> **Work item**: Find the line containing "The image size". Reproduce it and every line after it up to the end of the records, exactly as written.
++++ Source material
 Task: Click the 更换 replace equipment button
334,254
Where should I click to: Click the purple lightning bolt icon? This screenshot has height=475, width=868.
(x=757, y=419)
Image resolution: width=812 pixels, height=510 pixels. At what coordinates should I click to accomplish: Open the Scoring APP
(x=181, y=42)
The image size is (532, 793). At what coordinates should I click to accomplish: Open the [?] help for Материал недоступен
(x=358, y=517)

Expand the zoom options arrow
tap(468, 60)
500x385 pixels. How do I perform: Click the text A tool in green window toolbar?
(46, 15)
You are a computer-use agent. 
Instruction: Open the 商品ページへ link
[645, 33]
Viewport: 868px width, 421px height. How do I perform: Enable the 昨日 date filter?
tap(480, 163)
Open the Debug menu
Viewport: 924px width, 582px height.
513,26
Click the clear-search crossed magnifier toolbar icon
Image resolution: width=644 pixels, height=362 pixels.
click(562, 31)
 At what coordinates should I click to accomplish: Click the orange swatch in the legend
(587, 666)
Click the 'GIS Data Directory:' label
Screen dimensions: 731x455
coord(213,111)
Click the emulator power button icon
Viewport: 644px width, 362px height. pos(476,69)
++++++++
> **Solution for this exercise**:
The image size is (532, 793). At what coordinates should I click to accomplish: Open the [?] help for Материал недоступен
(x=358, y=517)

Expand the zoom options arrow
tap(468, 60)
500x385 pixels. How do I perform: Click the text A tool in green window toolbar?
(46, 15)
You are a computer-use agent. 
Instruction: Open the 商品ページへ link
[645, 33]
Viewport: 868px width, 421px height. How do I perform: Enable the 昨日 date filter?
tap(480, 163)
Open the Debug menu
Viewport: 924px width, 582px height.
513,26
Click the clear-search crossed magnifier toolbar icon
Image resolution: width=644 pixels, height=362 pixels.
click(562, 31)
 At what coordinates should I click to accomplish: Click the orange swatch in the legend
(587, 666)
Click the 'GIS Data Directory:' label
Screen dimensions: 731x455
coord(213,111)
Click the emulator power button icon
Viewport: 644px width, 362px height. pos(476,69)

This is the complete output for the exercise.